Studying the sleep patterns of 12 healthy adults during one full night of sleep, the team of researchers representing Harvard Medical School, Massachusetts General Hospital, University of Liege (Belgiium), Brigham and Women's Hospital, and the Cambridge Health Alliance established the rate per minute of spindle activity for each volunteer during stages 2 and 3 of Non-REM sleep.  During this first night of observation, quiet was maintained in the sleep labs.

During the following two nights, the researchers introduced noises that commonly occur during sleep, like air and road traffic and ringing telephones.  In response to these noises, those who had higher spindle rates under quiet conditions, were less likely to be aroused from sleep by the intermittent noises. Those with normally lower spindle rates, were more likely to have their sleep interrupted when noises were introduced.


 Spontaneous spindle detection: © Current BiologySpontaneous spindle detection: © Current Biology


While the researchers involved in this study, Spontaneous brain rhythms predict sleep stability in the face of noise, published in Current Biology, learned that the frequency of spindle activity was significant to a good night's sleep, no one seems to know how to increase that activity with intervention.

Perhaps, though, the spindle findings will lead to behavioural or pharmaceutical interventions that can help more of us just experience a good night's sleep!

*Macbeth, Act 2, Scene 2
Current Biology
via Business Week




Jan 4, 2011
by Anonymous


Since when is the British spelling of Behavioral used in America? Since spell check corrects it that way? If so it is a bastardization of American English and needs to be abolished. What ever happened to proof reading? What in the hell is this world coming to?

Jan 29, 2011
by Anonymous

Only 12 subjects? This is not a valid study.

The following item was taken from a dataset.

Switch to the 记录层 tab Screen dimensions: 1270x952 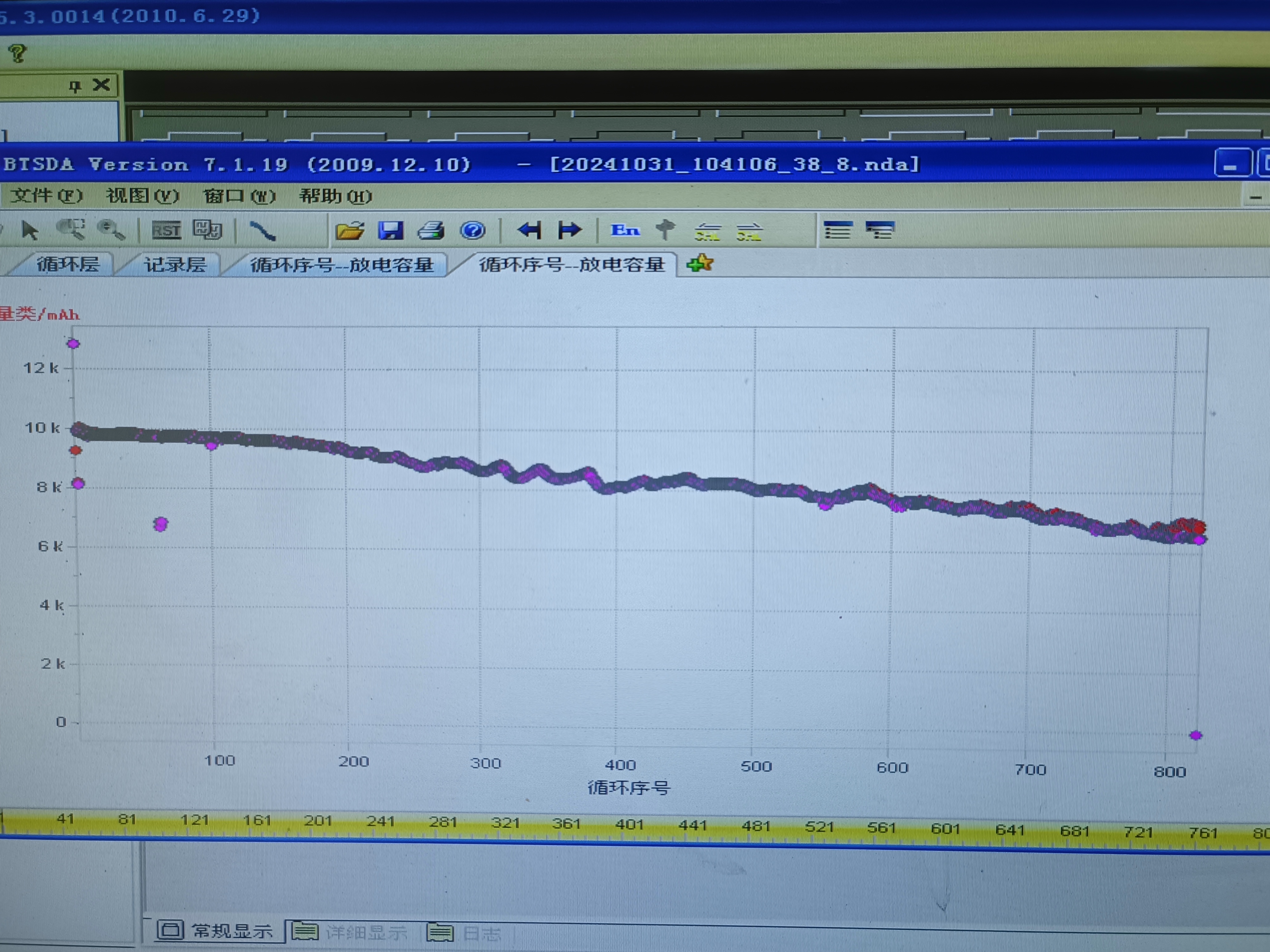tap(174, 264)
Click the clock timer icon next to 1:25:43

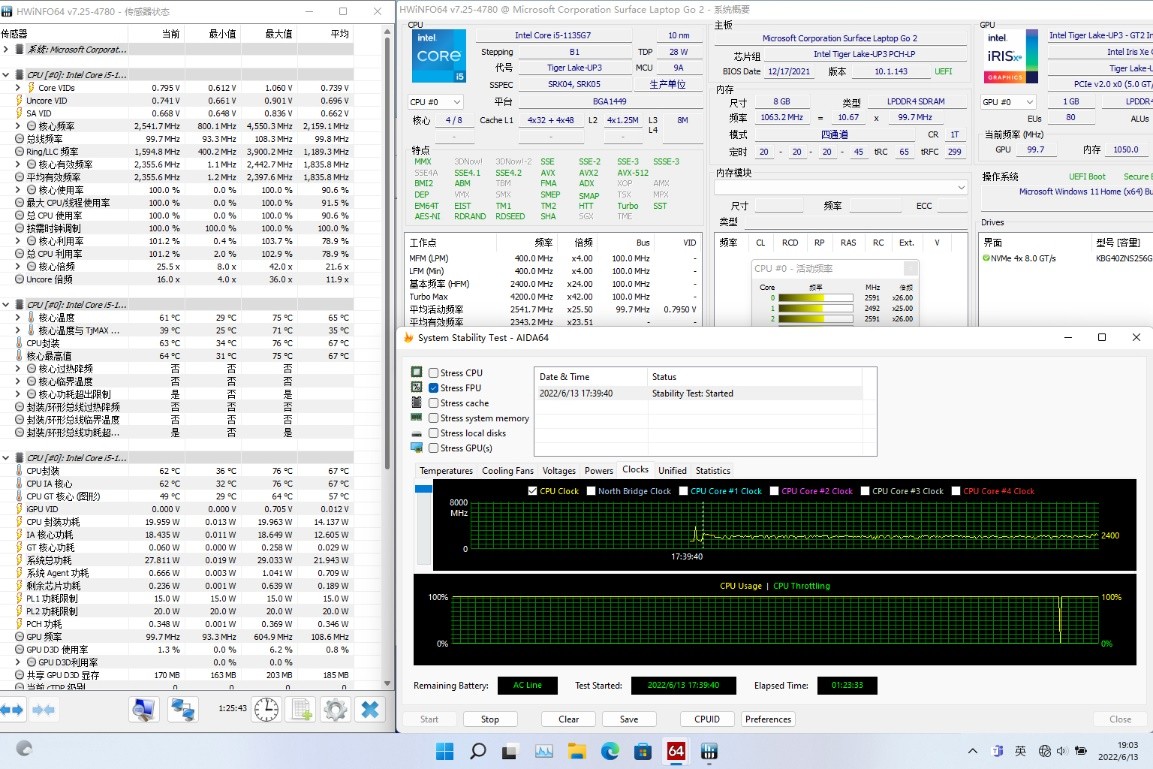click(x=265, y=709)
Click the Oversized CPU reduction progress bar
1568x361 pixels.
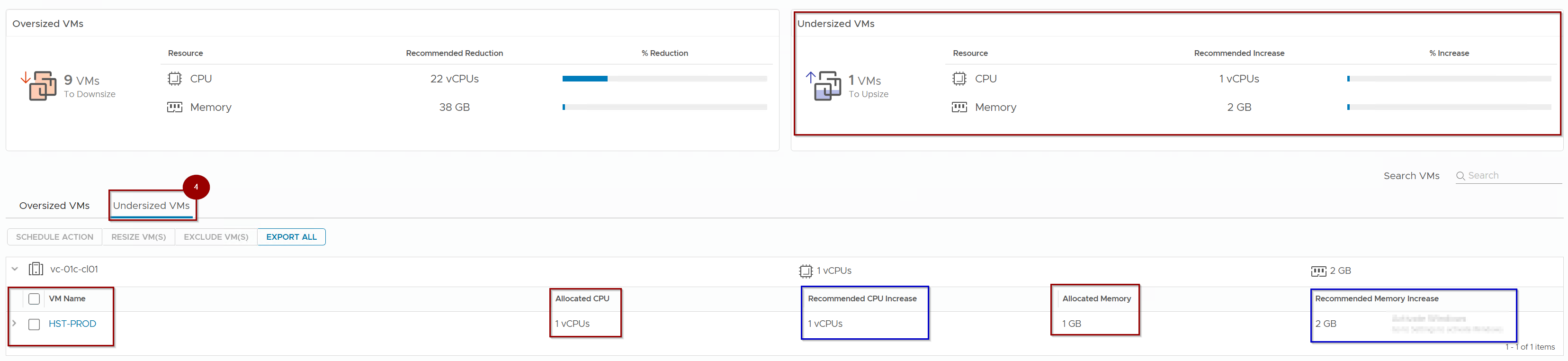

To run a proper study, more subjects are needed (usually a minimum of 30, but more is always better). Although this research is interesting and the conclusion that a quieter sleep environment is more beneficial is likely correct, all they can really do is build a good case for additional study.

Feb 17, 2011
by Anonymous


This is so easily solved. Earplugs.

I've been using them for years now and I've slept well ever since.

Feb 18, 2011
by Anonymous

sounds easy

find out the history of the subjects.
do they live in noisy areas or noisy homes? Do they have to force their brain to accept outside input because they know it's the only way to get a good night's sleep? I bet people with higher spindle rates are accustomed to noise when they lay down to go to sleep. People with lower spindle rates probably have more control, maybe turn off appliances, live alone, or in a quiet neighborhood... think about it.